** Data records follows **

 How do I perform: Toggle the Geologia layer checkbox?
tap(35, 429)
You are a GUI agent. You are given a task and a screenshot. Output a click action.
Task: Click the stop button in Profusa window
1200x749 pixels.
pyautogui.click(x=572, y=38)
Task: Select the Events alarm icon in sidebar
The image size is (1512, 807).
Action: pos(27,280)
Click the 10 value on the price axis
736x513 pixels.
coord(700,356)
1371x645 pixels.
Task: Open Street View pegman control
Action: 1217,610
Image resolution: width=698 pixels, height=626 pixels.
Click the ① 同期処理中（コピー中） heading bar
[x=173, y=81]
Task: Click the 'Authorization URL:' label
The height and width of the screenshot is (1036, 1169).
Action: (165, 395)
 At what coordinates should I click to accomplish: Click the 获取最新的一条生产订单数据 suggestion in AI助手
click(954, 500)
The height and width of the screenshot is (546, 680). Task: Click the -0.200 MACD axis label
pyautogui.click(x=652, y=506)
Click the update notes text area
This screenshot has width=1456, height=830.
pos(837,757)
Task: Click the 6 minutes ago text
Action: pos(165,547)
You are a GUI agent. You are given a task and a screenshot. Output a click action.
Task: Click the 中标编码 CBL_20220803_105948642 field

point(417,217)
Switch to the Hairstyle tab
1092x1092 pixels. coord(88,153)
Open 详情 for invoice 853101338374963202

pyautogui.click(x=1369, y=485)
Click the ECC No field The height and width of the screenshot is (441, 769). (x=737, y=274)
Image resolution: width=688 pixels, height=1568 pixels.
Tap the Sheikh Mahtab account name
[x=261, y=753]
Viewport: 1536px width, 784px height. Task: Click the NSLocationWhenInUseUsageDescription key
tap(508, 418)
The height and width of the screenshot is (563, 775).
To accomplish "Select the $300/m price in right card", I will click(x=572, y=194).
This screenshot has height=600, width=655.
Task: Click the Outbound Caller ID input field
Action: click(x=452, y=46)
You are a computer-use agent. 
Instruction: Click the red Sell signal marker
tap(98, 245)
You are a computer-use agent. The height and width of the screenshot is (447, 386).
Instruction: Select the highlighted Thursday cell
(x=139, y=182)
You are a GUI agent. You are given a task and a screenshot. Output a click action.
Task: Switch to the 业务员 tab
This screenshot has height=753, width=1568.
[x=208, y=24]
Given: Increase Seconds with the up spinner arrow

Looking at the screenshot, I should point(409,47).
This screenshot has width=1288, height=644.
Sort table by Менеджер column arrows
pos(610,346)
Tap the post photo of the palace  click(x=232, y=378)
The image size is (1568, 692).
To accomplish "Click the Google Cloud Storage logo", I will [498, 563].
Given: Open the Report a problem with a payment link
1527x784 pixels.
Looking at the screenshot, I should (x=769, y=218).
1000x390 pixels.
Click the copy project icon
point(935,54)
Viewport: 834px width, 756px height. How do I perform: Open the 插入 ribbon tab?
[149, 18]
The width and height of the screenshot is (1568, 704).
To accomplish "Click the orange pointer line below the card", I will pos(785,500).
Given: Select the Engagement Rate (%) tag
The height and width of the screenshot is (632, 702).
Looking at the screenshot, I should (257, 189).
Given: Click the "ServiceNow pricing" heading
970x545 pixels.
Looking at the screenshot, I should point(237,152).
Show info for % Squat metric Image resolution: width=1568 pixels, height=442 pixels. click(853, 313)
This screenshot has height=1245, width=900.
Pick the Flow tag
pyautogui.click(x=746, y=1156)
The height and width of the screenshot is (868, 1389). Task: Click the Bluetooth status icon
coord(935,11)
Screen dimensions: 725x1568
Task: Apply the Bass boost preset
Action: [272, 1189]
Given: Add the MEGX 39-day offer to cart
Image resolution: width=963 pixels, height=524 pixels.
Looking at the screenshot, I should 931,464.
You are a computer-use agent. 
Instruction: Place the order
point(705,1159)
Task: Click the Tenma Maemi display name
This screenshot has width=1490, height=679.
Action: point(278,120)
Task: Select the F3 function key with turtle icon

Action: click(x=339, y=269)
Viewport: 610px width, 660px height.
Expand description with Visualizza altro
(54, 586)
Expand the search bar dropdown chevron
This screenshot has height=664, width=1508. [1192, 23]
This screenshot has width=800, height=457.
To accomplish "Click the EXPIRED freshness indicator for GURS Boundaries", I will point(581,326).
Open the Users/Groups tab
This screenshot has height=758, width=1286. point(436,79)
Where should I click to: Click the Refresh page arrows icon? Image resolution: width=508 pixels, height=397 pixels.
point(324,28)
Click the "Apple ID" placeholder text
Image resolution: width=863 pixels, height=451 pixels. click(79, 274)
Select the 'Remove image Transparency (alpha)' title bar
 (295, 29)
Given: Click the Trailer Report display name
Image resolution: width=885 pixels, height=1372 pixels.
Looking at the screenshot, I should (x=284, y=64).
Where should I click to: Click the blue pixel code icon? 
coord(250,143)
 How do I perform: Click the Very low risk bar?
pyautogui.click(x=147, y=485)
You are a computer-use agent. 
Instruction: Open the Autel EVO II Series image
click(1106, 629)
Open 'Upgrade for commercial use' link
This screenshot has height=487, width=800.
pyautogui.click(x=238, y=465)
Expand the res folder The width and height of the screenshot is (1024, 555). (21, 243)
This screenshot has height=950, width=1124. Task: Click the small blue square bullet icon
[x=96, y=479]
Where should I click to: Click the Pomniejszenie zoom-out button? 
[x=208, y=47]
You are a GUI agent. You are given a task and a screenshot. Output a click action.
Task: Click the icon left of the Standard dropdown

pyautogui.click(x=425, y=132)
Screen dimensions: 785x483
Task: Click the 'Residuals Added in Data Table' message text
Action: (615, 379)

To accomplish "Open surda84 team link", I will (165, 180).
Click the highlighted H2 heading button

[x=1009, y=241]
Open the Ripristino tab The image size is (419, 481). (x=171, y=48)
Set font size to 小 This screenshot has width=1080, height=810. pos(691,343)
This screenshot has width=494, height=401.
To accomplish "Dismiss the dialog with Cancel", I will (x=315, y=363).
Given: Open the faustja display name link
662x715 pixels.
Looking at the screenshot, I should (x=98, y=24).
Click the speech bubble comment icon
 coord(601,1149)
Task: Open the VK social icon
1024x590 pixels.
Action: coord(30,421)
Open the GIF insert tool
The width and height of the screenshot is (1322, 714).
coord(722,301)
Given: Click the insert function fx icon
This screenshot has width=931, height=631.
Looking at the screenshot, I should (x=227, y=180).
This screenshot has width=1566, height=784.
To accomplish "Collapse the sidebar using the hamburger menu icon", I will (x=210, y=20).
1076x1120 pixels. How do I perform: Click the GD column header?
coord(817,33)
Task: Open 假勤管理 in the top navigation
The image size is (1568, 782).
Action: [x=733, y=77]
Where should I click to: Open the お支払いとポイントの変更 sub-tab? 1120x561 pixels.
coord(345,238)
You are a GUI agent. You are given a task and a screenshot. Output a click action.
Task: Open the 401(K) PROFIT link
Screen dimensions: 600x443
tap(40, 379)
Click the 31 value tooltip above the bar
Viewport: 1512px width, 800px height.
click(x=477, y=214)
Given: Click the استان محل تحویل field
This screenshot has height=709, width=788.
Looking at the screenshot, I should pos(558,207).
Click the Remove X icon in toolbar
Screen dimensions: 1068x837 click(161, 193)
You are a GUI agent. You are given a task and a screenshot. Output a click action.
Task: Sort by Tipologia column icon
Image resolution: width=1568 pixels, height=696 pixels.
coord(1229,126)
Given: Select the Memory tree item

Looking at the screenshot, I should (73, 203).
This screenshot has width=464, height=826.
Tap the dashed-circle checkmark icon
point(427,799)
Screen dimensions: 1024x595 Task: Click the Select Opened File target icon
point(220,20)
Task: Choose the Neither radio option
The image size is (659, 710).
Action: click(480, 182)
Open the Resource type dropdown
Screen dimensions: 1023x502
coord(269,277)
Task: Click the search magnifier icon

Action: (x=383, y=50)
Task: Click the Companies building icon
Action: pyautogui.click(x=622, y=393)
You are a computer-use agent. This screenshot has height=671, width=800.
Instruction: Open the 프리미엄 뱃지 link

** End of Data records **

Restate word for word the lines of the data above, starting at the line containing "Given: Open the Report" and ending at the line containing "Given: Add the MEGX 39-day offer to cart", both included, and nothing more.

* [Reply to the task]:
Given: Open the Report a problem with a payment link
1527x784 pixels.
Looking at the screenshot, I should (x=769, y=218).
1000x390 pixels.
Click the copy project icon
point(935,54)
Viewport: 834px width, 756px height. How do I perform: Open the 插入 ribbon tab?
[149, 18]
The width and height of the screenshot is (1568, 704).
To accomplish "Click the orange pointer line below the card", I will pos(785,500).
Given: Select the Engagement Rate (%) tag
The height and width of the screenshot is (632, 702).
Looking at the screenshot, I should (257, 189).
Given: Click the "ServiceNow pricing" heading
970x545 pixels.
Looking at the screenshot, I should point(237,152).
Show info for % Squat metric Image resolution: width=1568 pixels, height=442 pixels. click(853, 313)
This screenshot has height=1245, width=900.
Pick the Flow tag
pyautogui.click(x=746, y=1156)
The height and width of the screenshot is (868, 1389). Task: Click the Bluetooth status icon
coord(935,11)
Screen dimensions: 725x1568
Task: Apply the Bass boost preset
Action: [272, 1189]
Given: Add the MEGX 39-day offer to cart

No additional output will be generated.